Rogue One: A Star Wars Story Felicity Jones, Diego Luna, Ben Mendelsohn. Directed by Gareth Edwards. Rated PG-13. Opens Friday citywide.
When Gareth Edwards (Monsters, 2014’s Godzilla) was announced as the director of Star Wars prequel/spin-off Rogue One, he promised that he would deliver something along the lines of a war movie, a grittier, more serious look at the ground-level fighters in the Rebel Alliance against the evil Galactic Empire. Later, rumors surfaced that the movie’s reshoots focused on lightening the tone and bringing it more in line with the rollicking adventure style of the main Star Wars movies. It’s impossible for audiences to know which aspects of the finished product came from which sources, but there’s a definite tension to Rogue One between the fan-pleasing instincts of last year’s Star Wars: The Force Awakens and the tougher, grimmer material that Edwards initially promised.
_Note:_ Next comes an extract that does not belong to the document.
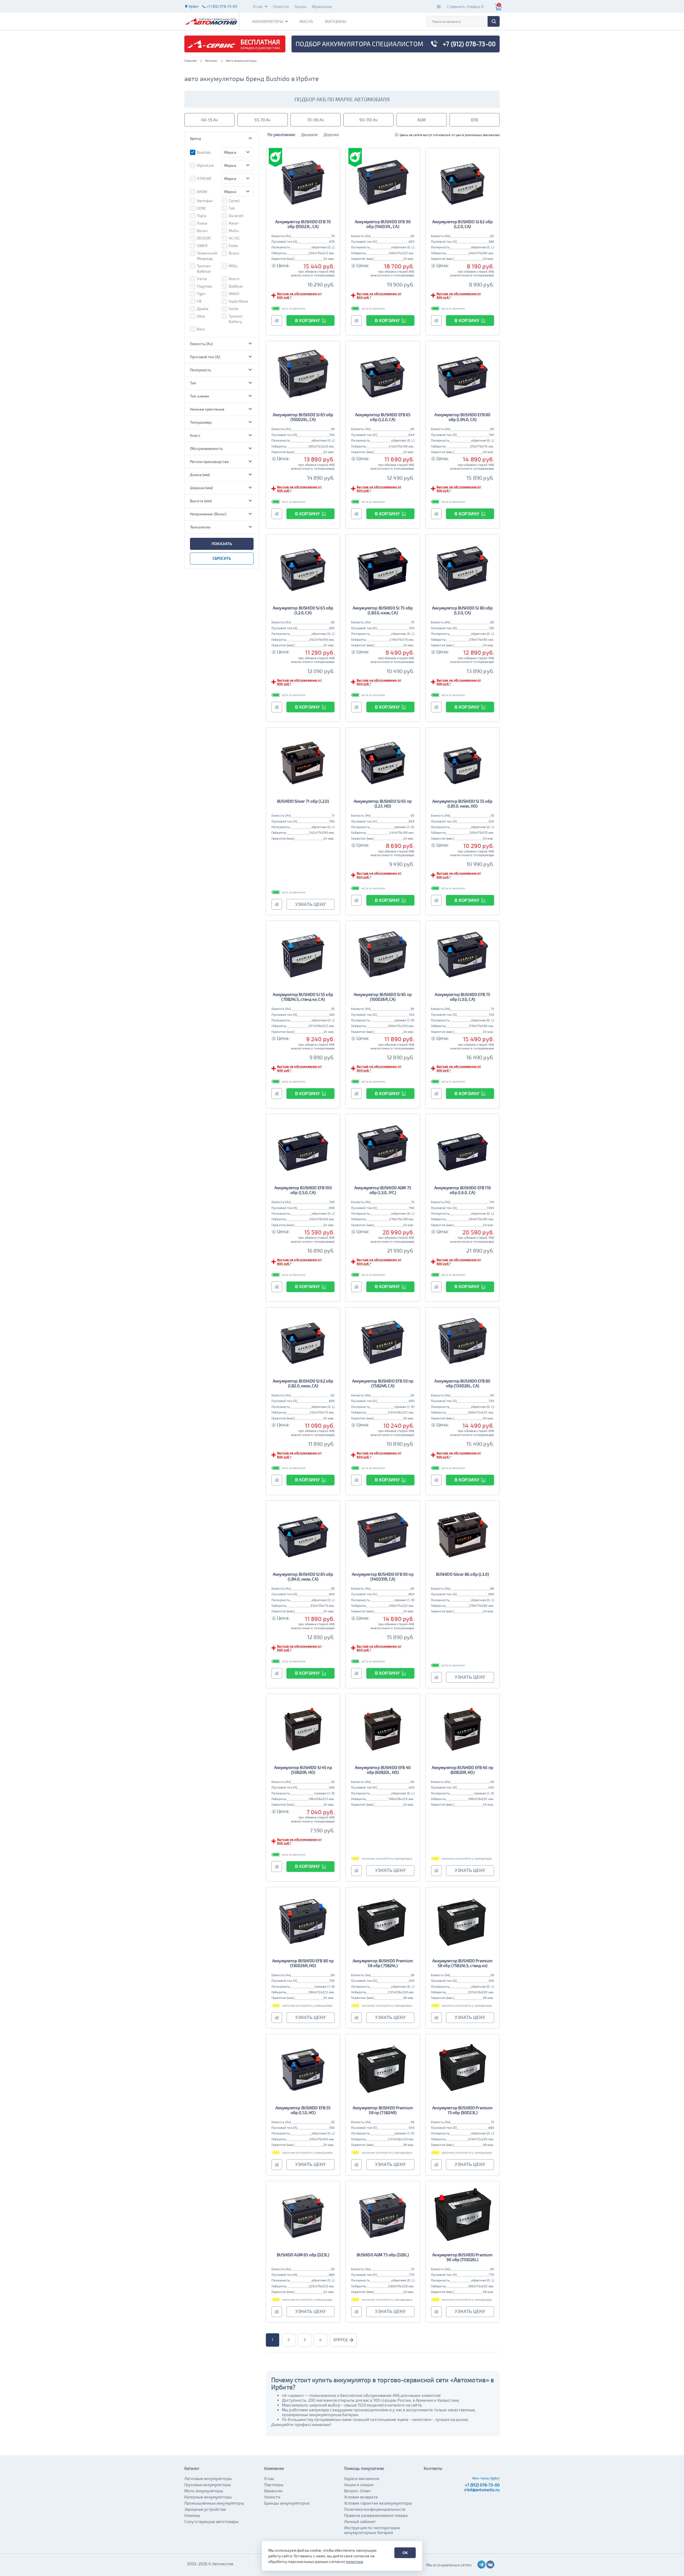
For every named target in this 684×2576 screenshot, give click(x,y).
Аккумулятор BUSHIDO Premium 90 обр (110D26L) (462, 2257)
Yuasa (202, 223)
Ultimately, as its subtitle declares, Rogue One is a Star Wars story, so it climaxes with a giant space battle, it features funny-looking aliens and wisecracking droids and the Force, and it focuses on good triumphing over evil, even if sacrifices must be made along the way. Set just before the events of 1977’s Star Wars (aka Episode IV: A New Hope), Rogue One stars Felicity Jones as Jyn Erso, a familiar Star Wars type (an orphan who begins the movie in dire circumstances) recruited by the Rebel Alliance for her connection to her long-lost father Galen (Hannibal’s Mads Mikkelsen), a scientist for the Empire.
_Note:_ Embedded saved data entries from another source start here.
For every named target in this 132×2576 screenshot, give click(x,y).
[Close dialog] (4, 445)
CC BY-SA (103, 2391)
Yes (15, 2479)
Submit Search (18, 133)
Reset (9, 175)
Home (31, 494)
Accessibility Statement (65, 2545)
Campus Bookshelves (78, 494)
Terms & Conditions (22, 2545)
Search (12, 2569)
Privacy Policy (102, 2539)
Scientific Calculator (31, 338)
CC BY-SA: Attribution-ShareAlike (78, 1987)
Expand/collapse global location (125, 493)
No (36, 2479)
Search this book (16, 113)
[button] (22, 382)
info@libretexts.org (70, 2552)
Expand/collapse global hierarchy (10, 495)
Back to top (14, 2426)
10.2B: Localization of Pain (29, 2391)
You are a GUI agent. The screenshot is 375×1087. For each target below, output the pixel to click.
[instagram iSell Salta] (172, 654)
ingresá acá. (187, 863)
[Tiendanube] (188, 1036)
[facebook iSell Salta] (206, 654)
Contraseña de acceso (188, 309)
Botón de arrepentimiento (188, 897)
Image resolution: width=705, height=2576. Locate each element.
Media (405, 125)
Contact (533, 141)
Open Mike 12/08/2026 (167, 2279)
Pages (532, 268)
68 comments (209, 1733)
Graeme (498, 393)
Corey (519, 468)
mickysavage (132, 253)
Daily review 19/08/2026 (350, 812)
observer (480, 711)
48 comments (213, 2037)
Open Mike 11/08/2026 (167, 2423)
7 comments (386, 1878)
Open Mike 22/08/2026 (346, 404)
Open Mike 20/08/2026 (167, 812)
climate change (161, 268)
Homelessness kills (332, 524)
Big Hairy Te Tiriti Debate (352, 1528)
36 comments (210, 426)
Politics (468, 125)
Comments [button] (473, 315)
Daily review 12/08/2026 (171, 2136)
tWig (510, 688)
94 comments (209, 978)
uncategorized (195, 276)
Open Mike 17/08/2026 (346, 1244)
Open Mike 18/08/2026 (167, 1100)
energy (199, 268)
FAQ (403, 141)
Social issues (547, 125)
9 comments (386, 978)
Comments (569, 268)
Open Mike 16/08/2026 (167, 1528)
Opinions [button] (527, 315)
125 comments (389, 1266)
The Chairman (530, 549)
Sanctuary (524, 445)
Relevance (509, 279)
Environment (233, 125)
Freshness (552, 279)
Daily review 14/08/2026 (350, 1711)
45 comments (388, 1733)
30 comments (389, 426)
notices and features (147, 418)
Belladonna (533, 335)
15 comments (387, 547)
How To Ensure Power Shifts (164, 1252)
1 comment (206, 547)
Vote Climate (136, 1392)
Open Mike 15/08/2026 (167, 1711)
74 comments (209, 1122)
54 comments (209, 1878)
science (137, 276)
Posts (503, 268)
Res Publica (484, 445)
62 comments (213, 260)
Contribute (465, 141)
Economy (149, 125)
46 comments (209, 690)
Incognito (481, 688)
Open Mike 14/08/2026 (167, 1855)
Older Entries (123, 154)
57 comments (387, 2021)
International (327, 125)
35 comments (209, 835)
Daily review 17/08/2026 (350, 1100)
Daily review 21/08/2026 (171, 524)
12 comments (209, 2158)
Teamed with the gruff, battle-hardened rebel Cassian Andor (Diego Luna), Jyn eventually leads a team into Imperial territory to steal the plans for a terrifying new weapon known as the Death Star. Any Star Wars fan knows what those plans are for, but the eventual rousing victory is only a far-off notion to the movie’s characters, who don’t have noble heritage or a high midi-chlorian count. Jyn in particular is a reluctant recruit, and Jones gives her an admirable independent streak. Her character arc is the most satisfying aspect of the story, which gets bogged down in confusing incremental objectives during its final act.
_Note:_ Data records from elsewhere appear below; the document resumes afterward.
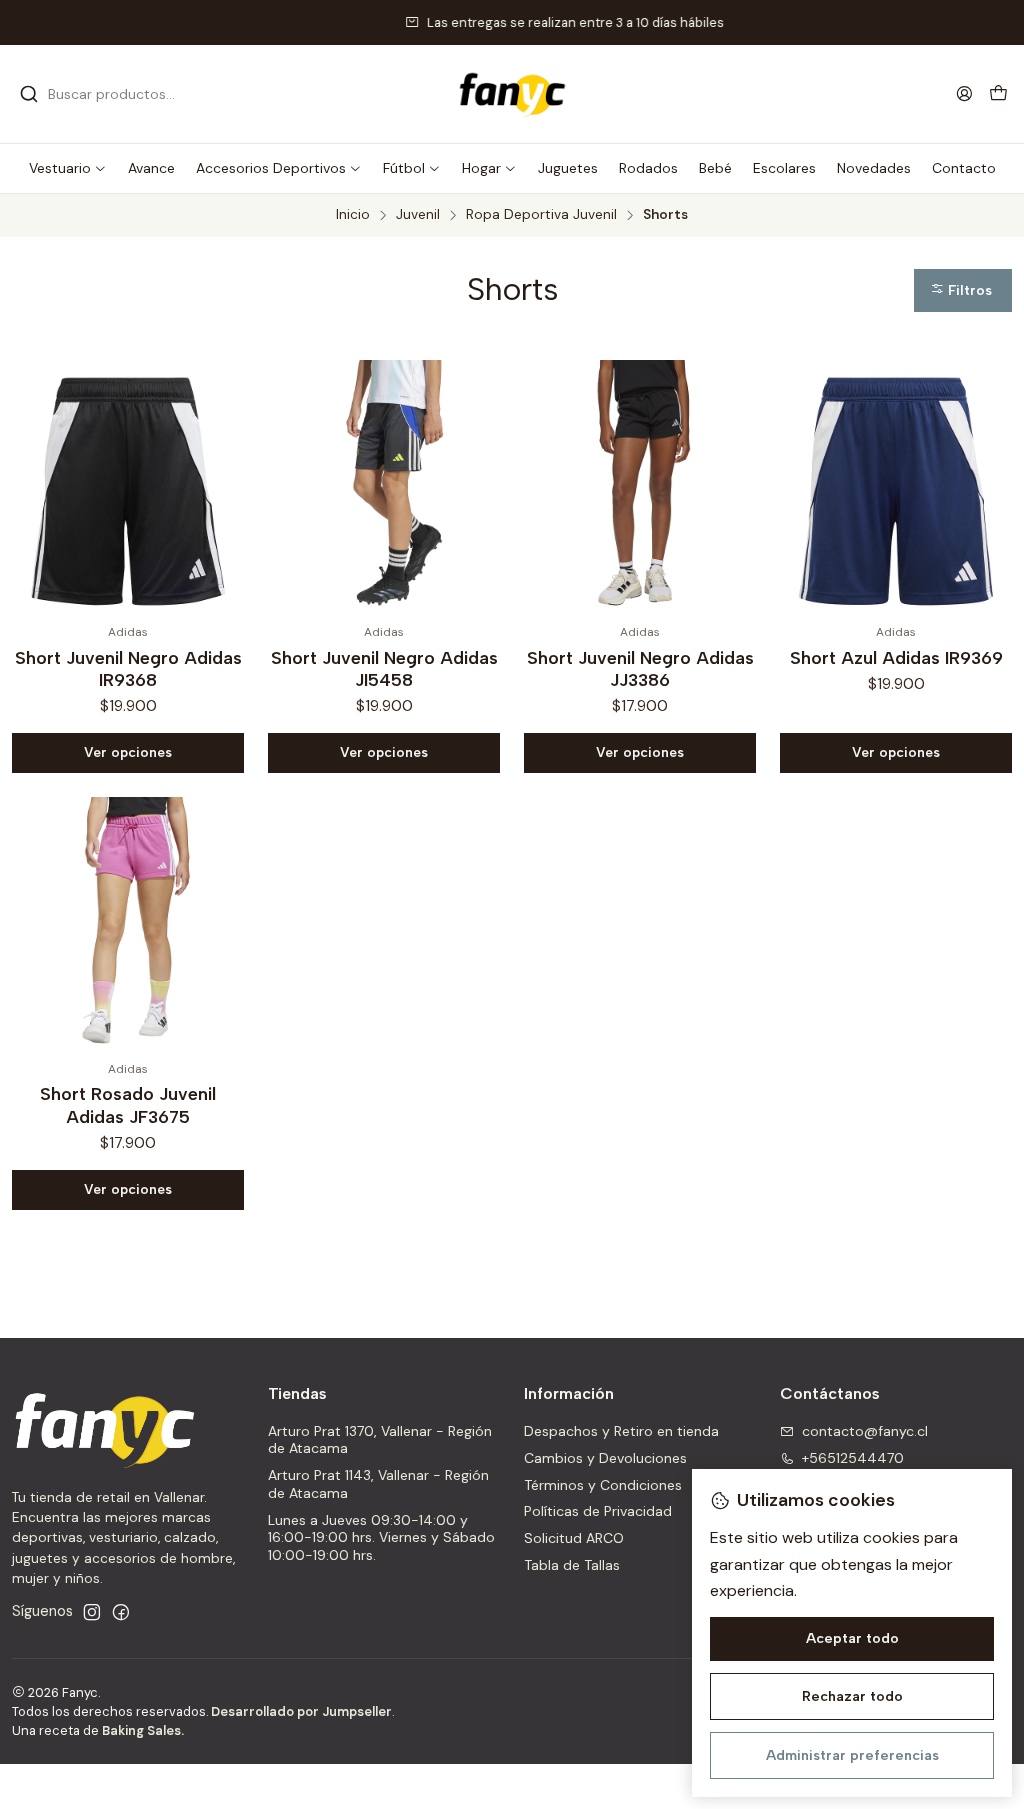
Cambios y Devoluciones (605, 1458)
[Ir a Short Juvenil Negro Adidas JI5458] (384, 488)
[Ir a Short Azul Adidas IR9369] (896, 488)
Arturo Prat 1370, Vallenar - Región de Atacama (380, 1440)
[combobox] (122, 94)
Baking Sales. (143, 1730)
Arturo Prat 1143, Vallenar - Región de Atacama (378, 1484)
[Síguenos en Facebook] (121, 1612)
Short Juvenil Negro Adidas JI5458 (384, 668)
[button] (68, 168)
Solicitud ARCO (574, 1538)
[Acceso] (964, 93)
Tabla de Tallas (572, 1565)
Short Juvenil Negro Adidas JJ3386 (640, 668)
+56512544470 (853, 1458)
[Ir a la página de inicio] (512, 94)
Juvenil (418, 215)
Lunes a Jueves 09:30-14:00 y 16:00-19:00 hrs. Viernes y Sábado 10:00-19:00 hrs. (381, 1537)
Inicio (353, 215)
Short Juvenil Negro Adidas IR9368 (128, 668)
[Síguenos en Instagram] (92, 1612)
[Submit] (29, 94)
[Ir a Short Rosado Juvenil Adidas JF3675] (128, 925)
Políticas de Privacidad (598, 1511)
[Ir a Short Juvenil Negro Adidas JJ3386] (640, 488)
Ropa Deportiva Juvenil (541, 215)
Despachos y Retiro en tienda (621, 1431)
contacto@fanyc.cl (865, 1431)
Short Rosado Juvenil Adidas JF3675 (128, 1104)
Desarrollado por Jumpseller (301, 1711)
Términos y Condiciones (603, 1485)
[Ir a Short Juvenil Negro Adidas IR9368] (128, 488)
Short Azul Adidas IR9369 (896, 657)
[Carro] (998, 94)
The supporting characters are also appealing, particularly the surly reprogrammed imperial droid K-2SO (played via motion capture by Alan Tudyk) and the blind Force-believing warrior Chirrut Îmwe (Donnie Yen), sort of the Star Wars answer to Marvel’s Daredevil. It’s a bit disappointing, then, that the movie puts so much stock in cameos from recognizable Star Wars characters, which range from narratively useful to distractingly cheesy and gratuitous. Still, the elements often come together in delightfully entertaining ways, and even though the outcome is predetermined on a macro level (a problem Rogue One shares with creator George Lucas’ divisive prequel trilogy), the individual character dynamics are exciting and often unexpected. If The Force Awakens was an exercise in giving Star Wars fans exactly what they want, Rogue One does its best to show them what else there is in the galaxy.